# Enunciado
Presenta todas las líneas de los ítems como una tabla Markdown con las columnas Núm y Línea, que llevan el número de fila y el texto de cada línea. Omite las líneas en blanco.

── Materiales del ejercicio

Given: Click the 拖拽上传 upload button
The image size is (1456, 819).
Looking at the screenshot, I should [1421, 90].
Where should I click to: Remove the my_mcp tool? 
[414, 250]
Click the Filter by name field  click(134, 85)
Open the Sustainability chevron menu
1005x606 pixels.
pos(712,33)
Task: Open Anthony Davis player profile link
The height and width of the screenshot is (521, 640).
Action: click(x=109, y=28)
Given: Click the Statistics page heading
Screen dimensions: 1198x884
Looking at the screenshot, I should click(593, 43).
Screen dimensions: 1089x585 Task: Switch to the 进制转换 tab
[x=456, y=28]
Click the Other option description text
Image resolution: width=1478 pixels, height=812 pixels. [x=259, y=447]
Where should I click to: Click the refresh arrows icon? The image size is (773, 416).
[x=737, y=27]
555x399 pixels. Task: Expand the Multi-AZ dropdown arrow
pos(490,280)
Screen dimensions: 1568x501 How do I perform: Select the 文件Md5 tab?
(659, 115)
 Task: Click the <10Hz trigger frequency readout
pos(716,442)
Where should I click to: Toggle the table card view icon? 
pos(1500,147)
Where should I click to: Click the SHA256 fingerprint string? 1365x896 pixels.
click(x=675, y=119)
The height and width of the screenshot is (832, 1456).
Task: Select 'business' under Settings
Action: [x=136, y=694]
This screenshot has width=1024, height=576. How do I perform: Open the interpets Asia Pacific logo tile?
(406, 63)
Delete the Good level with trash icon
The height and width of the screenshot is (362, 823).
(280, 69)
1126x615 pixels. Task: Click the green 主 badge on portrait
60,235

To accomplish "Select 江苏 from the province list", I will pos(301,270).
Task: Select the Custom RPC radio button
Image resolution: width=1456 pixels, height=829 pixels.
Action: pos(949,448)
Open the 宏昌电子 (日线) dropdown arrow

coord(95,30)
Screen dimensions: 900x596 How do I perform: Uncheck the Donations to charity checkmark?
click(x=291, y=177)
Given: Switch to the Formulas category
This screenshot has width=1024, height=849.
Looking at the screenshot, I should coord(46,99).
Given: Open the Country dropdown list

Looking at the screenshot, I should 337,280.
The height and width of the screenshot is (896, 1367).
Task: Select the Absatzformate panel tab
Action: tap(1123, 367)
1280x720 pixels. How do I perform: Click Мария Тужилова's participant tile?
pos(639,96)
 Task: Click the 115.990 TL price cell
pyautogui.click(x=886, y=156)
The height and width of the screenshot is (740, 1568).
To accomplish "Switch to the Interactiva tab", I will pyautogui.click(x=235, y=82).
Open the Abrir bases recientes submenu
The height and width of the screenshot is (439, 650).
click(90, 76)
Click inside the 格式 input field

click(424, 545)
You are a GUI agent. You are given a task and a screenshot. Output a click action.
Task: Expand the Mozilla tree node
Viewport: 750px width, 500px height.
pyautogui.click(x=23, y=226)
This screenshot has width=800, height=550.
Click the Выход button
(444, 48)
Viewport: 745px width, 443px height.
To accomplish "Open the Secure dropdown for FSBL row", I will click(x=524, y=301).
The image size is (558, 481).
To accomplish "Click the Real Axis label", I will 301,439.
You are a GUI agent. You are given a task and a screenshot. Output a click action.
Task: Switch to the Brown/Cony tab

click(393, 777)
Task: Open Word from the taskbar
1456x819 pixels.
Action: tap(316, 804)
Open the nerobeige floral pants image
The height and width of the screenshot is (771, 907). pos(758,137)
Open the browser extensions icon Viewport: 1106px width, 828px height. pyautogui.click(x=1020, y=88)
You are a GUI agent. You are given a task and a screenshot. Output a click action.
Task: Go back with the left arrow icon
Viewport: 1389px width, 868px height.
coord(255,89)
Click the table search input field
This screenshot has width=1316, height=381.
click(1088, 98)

────

# Resultado
| Núm | Línea |
|---|---|
| 1 | Given: Click the 拖拽上传 upload button |
| 2 | The image size is (1456, 819). |
| 3 | Looking at the screenshot, I should [1421, 90]. |
| 4 | Where should I click to: Remove the my_mcp tool?  |
| 5 | [414, 250] |
| 6 | Click the Filter by name field  click(134, 85) |
| 7 | Open the Sustainability chevron menu |
| 8 | 1005x606 pixels. |
| 9 | pos(712,33) |
| 10 | Task: Open Anthony Davis player profile link |
| 11 | The height and width of the screenshot is (521, 640). |
| 12 | Action: click(x=109, y=28) |
| 13 | Given: Click the Statistics page heading |
| 14 | Screen dimensions: 1198x884 |
| 15 | Looking at the screenshot, I should click(593, 43). |
| 16 | Screen dimensions: 1089x585 Task: Switch to the 进制转换 tab |
| 17 | [x=456, y=28] |
| 18 | Click the Other option description text |
| 19 | Image resolution: width=1478 pixels, height=812 pixels. [x=259, y=447] |
| 20 | Where should I click to: Click the refresh arrows icon? The image size is (773, 416). |
| 21 | [x=737, y=27] |
| 22 | 555x399 pixels. Task: Expand the Multi-AZ dropdown arrow |
| 23 | pos(490,280) |
| 24 | Screen dimensions: 1568x501 How do I perform: Select the 文件Md5 tab? |
| 25 | (659, 115) |
| 26 |  Task: Click the <10Hz trigger frequency readout |
| 27 | pos(716,442) |
| 28 | Where should I click to: Toggle the table card view icon?  |
| 29 | pos(1500,147) |
| 30 | Where should I click to: Click the SHA256 fingerprint string? 1365x896 pixels. |
| 31 | click(x=675, y=119) |
| 32 | The height and width of the screenshot is (832, 1456). |
| 33 | Task: Select 'business' under Settings |
| 34 | Action: [x=136, y=694] |
| 35 | This screenshot has width=1024, height=576. How do I perform: Open the interpets Asia Pacific logo tile? |
| 36 | (406, 63) |
| 37 | Delete the Good level with trash icon |
| 38 | The height and width of the screenshot is (362, 823). |
| 39 | (280, 69) |
| 40 | 1126x615 pixels. Task: Click the green 主 badge on portrait |
| 41 | 60,235 |
| 42 | To accomplish "Select 江苏 from the province list", I will pos(301,270). |
| 43 | Task: Select the Custom RPC radio button |
| 44 | Image resolution: width=1456 pixels, height=829 pixels. |
| 45 | Action: pos(949,448) |
| 46 | Open the 宏昌电子 (日线) dropdown arrow |
| 47 | coord(95,30) |
| 48 | Screen dimensions: 900x596 How do I perform: Uncheck the Donations to charity checkmark? |
| 49 | click(x=291, y=177) |
| 50 | Given: Switch to the Formulas category |
| 51 | This screenshot has width=1024, height=849. |
| 52 | Looking at the screenshot, I should coord(46,99). |
| 53 | Given: Open the Country dropdown list |
| 54 | Looking at the screenshot, I should 337,280. |
| 55 | The height and width of the screenshot is (896, 1367). |
| 56 | Task: Select the Absatzformate panel tab |
| 57 | Action: tap(1123, 367) |
| 58 | 1280x720 pixels. How do I perform: Click Мария Тужилова's participant tile? |
| 59 | pos(639,96) |
| 60 |  Task: Click the 115.990 TL price cell |
| 61 | pyautogui.click(x=886, y=156) |
| 62 | The height and width of the screenshot is (740, 1568). |
| 63 | To accomplish "Switch to the Interactiva tab", I will pyautogui.click(x=235, y=82). |
| 64 | Open the Abrir bases recientes submenu |
| 65 | The height and width of the screenshot is (439, 650). |
| 66 | click(90, 76) |
| 67 | Click inside the 格式 input field |
| 68 | click(424, 545) |
| 69 | You are a GUI agent. You are given a task and a screenshot. Output a click action. |
| 70 | Task: Expand the Mozilla tree node |
| 71 | Viewport: 750px width, 500px height. |
| 72 | pyautogui.click(x=23, y=226) |
| 73 | This screenshot has width=800, height=550. |
| 74 | Click the Выход button |
| 75 | (444, 48) |
| 76 | Viewport: 745px width, 443px height. |
| 77 | To accomplish "Open the Secure dropdown for FSBL row", I will click(x=524, y=301). |
| 78 | The image size is (558, 481). |
| 79 | To accomplish "Click the Real Axis label", I will 301,439. |
| 80 | You are a GUI agent. You are given a task and a screenshot. Output a click action. |
| 81 | Task: Switch to the Brown/Cony tab |
| 82 | click(393, 777) |
| 83 | Task: Open Word from the taskbar |
| 84 | 1456x819 pixels. |
| 85 | Action: tap(316, 804) |
| 86 | Open the nerobeige floral pants image |
| 87 | The height and width of the screenshot is (771, 907). pos(758,137) |
| 88 | Open the browser extensions icon Viewport: 1106px width, 828px height. pyautogui.click(x=1020, y=88) |
| 89 | You are a GUI agent. You are given a task and a screenshot. Output a click action. |
| 90 | Task: Go back with the left arrow icon |
| 91 | Viewport: 1389px width, 868px height. |
| 92 | coord(255,89) |
| 93 | Click the table search input field |
| 94 | This screenshot has width=1316, height=381. |
| 95 | click(1088, 98) |